UPDATE : AFAIK, VR developers have a set of standards to respect in order to prevent motion sickness, so it's either the standards are bad or the developers don't care.
avatar Striker says: 19th October 2016, 17:27 PM
A VR club opened in my city, but an hour costs about 17$. I'm gonna go there sometime to test VR for the first time. Until then I only know stuff that people said in reviews, and your opinions.
avatar DiscoStu says: 19th October 2016, 19:52 PM
I was at a tech event last year where I got to put my camera aside and test a first-gen Rift (I think it was first-gen... but it was long enough ago that I don't remember). It was quite impressive as far as immersion but the picture was shit. It was all pixelly and blurry.

I can't afford any anyway, so I'll wait for the second generation of VR devices. It's only an educated guess but I'm sure the second generation will be battery powered and wireless. That will be something I look forward to.
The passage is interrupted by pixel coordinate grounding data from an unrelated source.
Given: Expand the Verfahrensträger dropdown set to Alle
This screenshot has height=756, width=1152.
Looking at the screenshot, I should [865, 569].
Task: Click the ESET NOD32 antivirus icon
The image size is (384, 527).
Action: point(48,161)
avatar Loulimi says: 19th October 2016, 20:15 PM
"Even if you do have the fastest PC of the world, you would loose a lot of FPS on modern games. We live in a world of WYSIWGR (What You See Is What Gets Rendered), 360° means killing that because it would require more cameras, more cameras = more scenes to render, more scenes to render = more CPU/GPU work, more CPU/GPU work = lags."
No, I mean one camera rendered on your smartphone's screen. There are "helmets" (casque?) which allow you to use a smartphone's screen like some sort of VR devices. It allows you to attach your smartphone right before your eyes to get full immersion. But then, the smartphone would have to detect precisely enough the head's movements.
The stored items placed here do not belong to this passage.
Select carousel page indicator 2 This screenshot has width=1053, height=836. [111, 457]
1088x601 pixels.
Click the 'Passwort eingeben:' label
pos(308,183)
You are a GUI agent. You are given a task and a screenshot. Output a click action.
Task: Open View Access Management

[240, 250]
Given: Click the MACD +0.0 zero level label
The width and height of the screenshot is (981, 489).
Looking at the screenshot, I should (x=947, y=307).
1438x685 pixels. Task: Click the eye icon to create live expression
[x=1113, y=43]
Right now, it's only for watching movies I think.
avatar NineTnine says: 20th October 2016, 01:25 AM
Discuss? Don't tell me what to do!
avatar rufee says: 20th October 2016, 09:03 AM
Mobile VR is a thing and tbh is quite decent for what it can do.
GearVR with an S6 or was it an S7 (don't remember) produces about the same quality picture as the Rift Dk2, granted you are not going to play hardcore games on it, but for watching videos its more than decent, and the price is reasonable if you got the phone already.

360 video and 3D 360 video are different things, 360 is just a lot of cameras with their images stitched together to form a sphere, but i don't believe it produces a true 3D environment since its essentially 1 camera for 1 picture. To produce realistic 3D environments you need 2 viewpoints (2 cameras), in games that translates to rendering the same scene twice with some offset, that kills performance. Though now that VR is moving forward the underlying tech, namely stereoscopic 3D rendering is getting a facelift so to speak, with more advanced GPU's being able to render the scenes using different techniques rather than just putting a second viewpoint in, NVIDIA has something for this i believe.